Bug 49766

Summary: Selecting wrong mouse makes keyboard not work
Product: [Retired] Red Hat Linux Reporter: Anders Carlsson <andersca>
Component: XFree86Assignee: Mike A. Harris <mharris>
Status: CLOSED WONTFIX QA Contact: David Lawrence <dkl>
Severity: medium Docs Contact:
Priority: medium    
Version: 7.3   
Target Milestone: ---   
Target Release: ---   
Hardware: i386   
OS: Linux   
Whiteboard:
Fixed In Version: Doc Type: Bug Fix
Doc Text:
Story Points: ---
Clone Of: Environment:
Last Closed: 2001-07-27 01:46:55 UTC Type: ---
Regression: --- Mount Type: ---
Documentation: --- CRM:
Verified Versions: Category: ---
oVirt Team: --- RHEL 7.3 requirements from Atomic Host:
Cloudforms Team: --- Target Upstream Version:
Embargoed:

Description Anders Carlsson 2001-07-23 19:21:56 UTC
During the installation I made a mistake and selected that my mouse was of
type PS/2 instead of USB which is the correct type. 

When I later started X the mouse wouldn't work, nothing strange about that
since I chose the wrong type. What's strange is that the keyboard didn't work.

I rebooted and ran XConfigurator, and when XConfigurator starts X to check
the configuration I got the same thing. Neither the mouse nor the keyboard
worked. When X exited and I got back to XConfigurator I found that the
keyboard didn't work even _after_ X exited.

Seems like X is trying to detect the PS/2 mouse and screws up the keyboard
by sending some weird data to it or something.

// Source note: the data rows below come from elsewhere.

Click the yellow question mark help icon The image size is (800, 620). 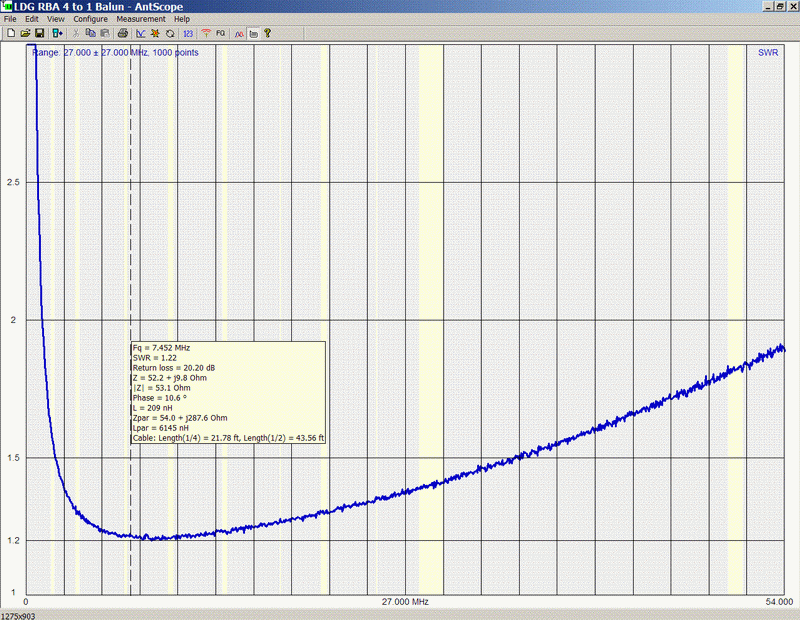coord(267,33)
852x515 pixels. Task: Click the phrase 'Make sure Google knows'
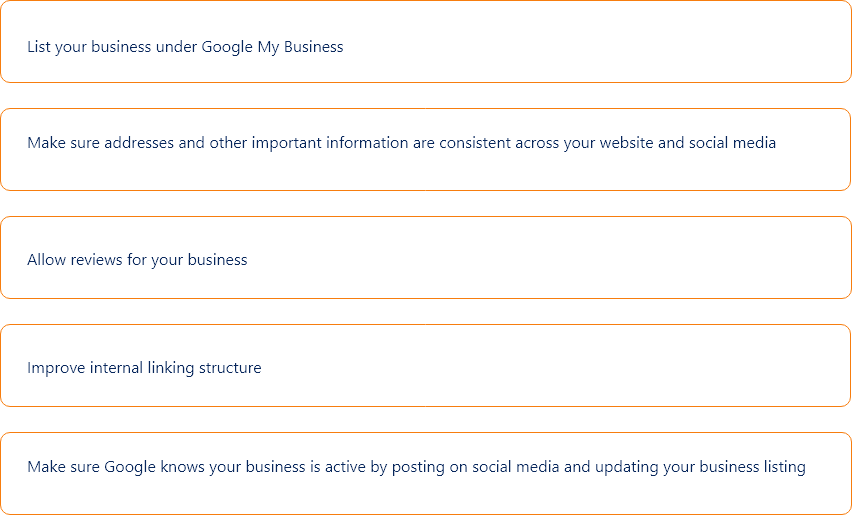pyautogui.click(x=116, y=467)
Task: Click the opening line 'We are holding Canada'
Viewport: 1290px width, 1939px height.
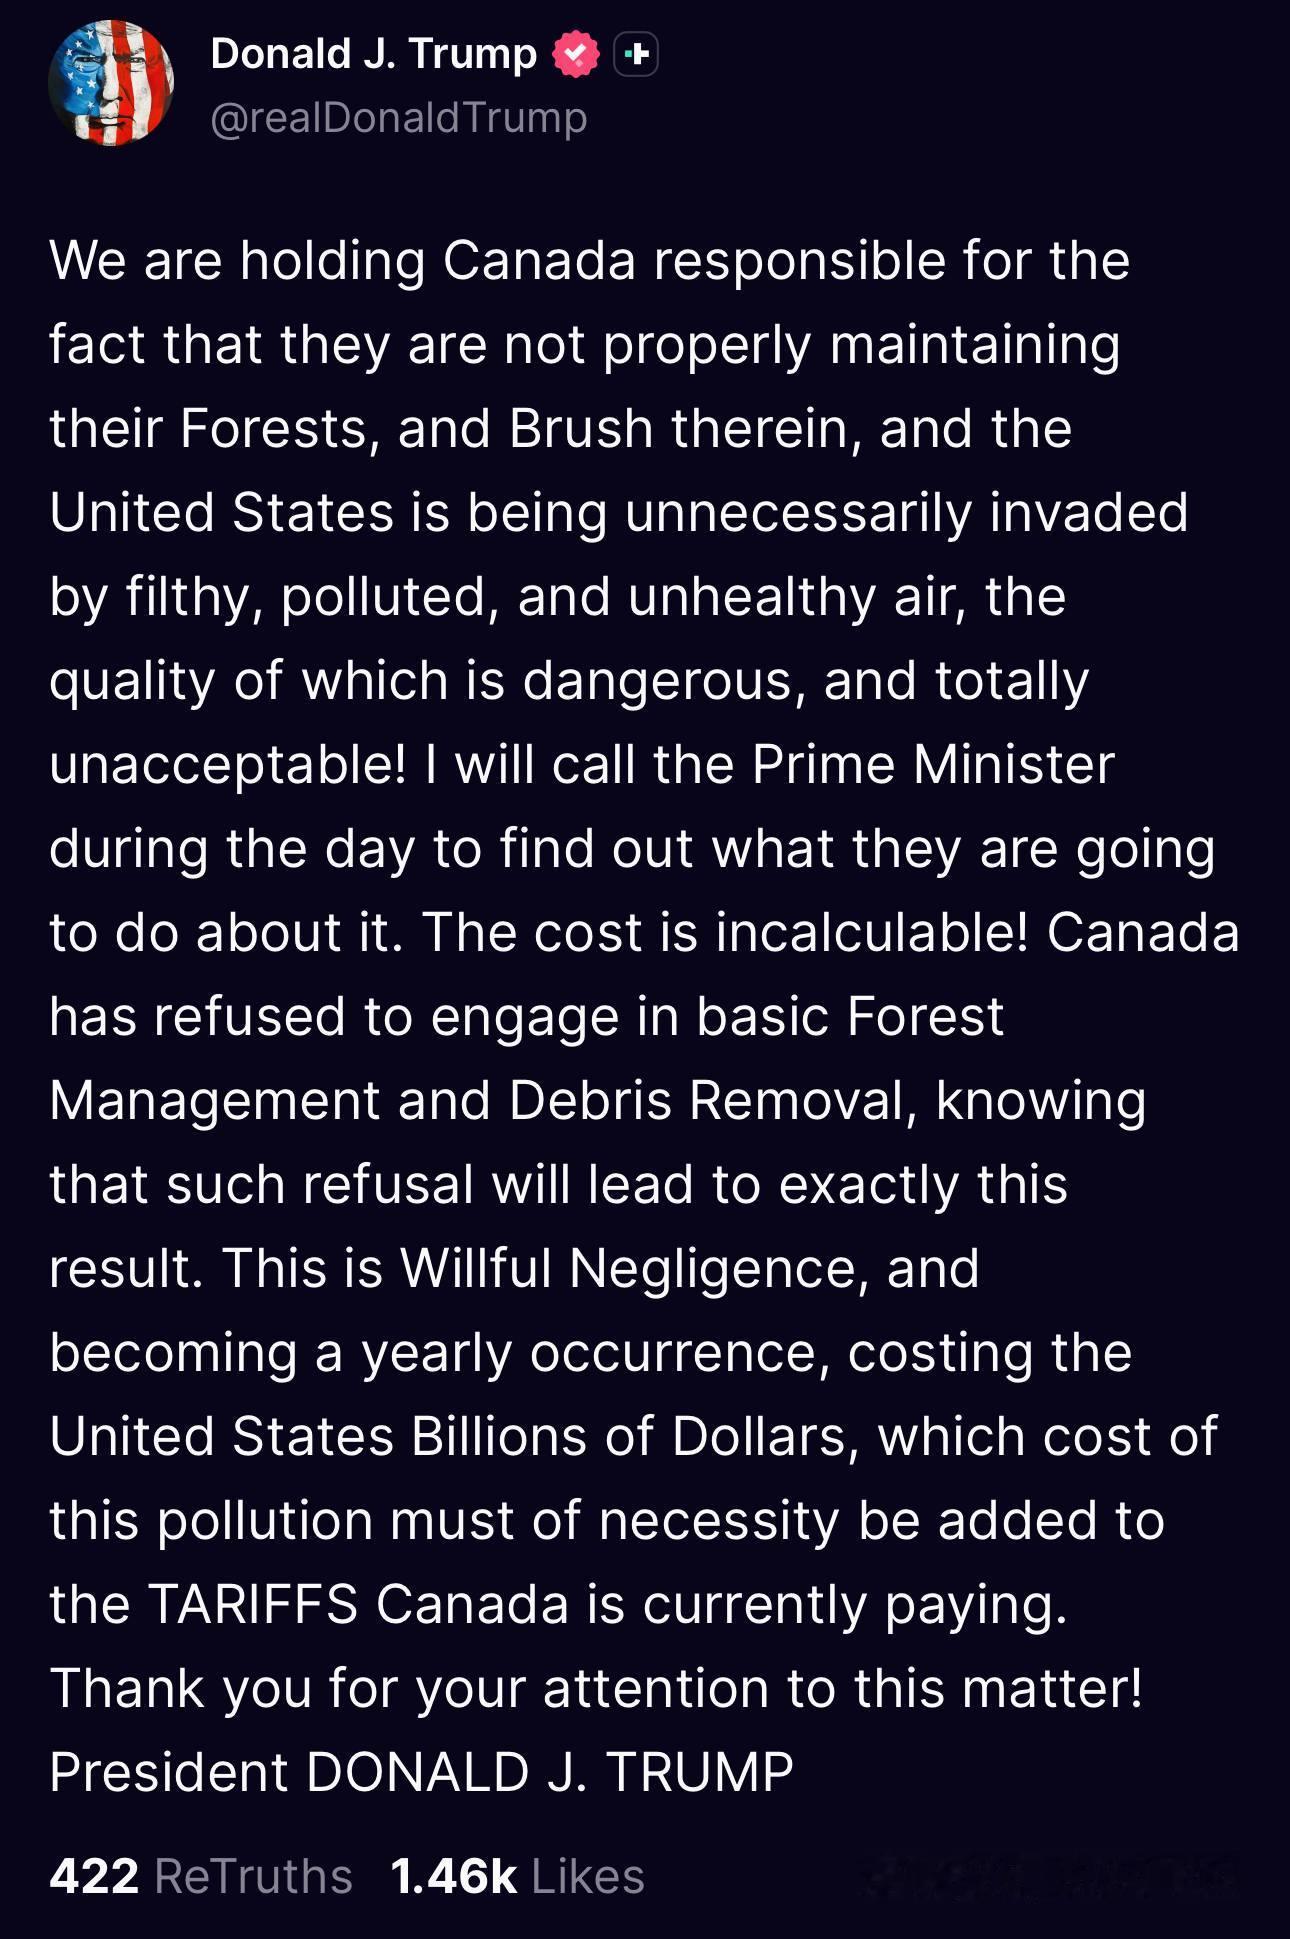Action: [343, 260]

Comment 1 Glen Foster 2001-07-23 21:18:28 UTC
This defect is considered SHOULD-FIX for Fairfax.

Comment 2 Mike A. Harris 2001-07-27 01:46:49 UTC
What mouse (brand/model) do you have?  Also, what keyboard do you have?
Is your keyboard PS/2, AT, or USB?

This problem is sufficiently bizarre IMHO that I need much more detailed
information.  Can you create an X server log by running X configurator,
and then attaching /var/log/XFree*.log (all of em) to this report?

Please attach your configuration file as well, and a copy of your
/var/log/messages (trimmed if necessary to be <= 200k or so, we just
want the bottom of it preferably with kernel boot messages).

Also, are you using a Red Hat binary kernel, or a home built kernel?



Comment 3 Mike A. Harris 2001-09-02 04:58:43 UTC
Closing bug due to lack of information.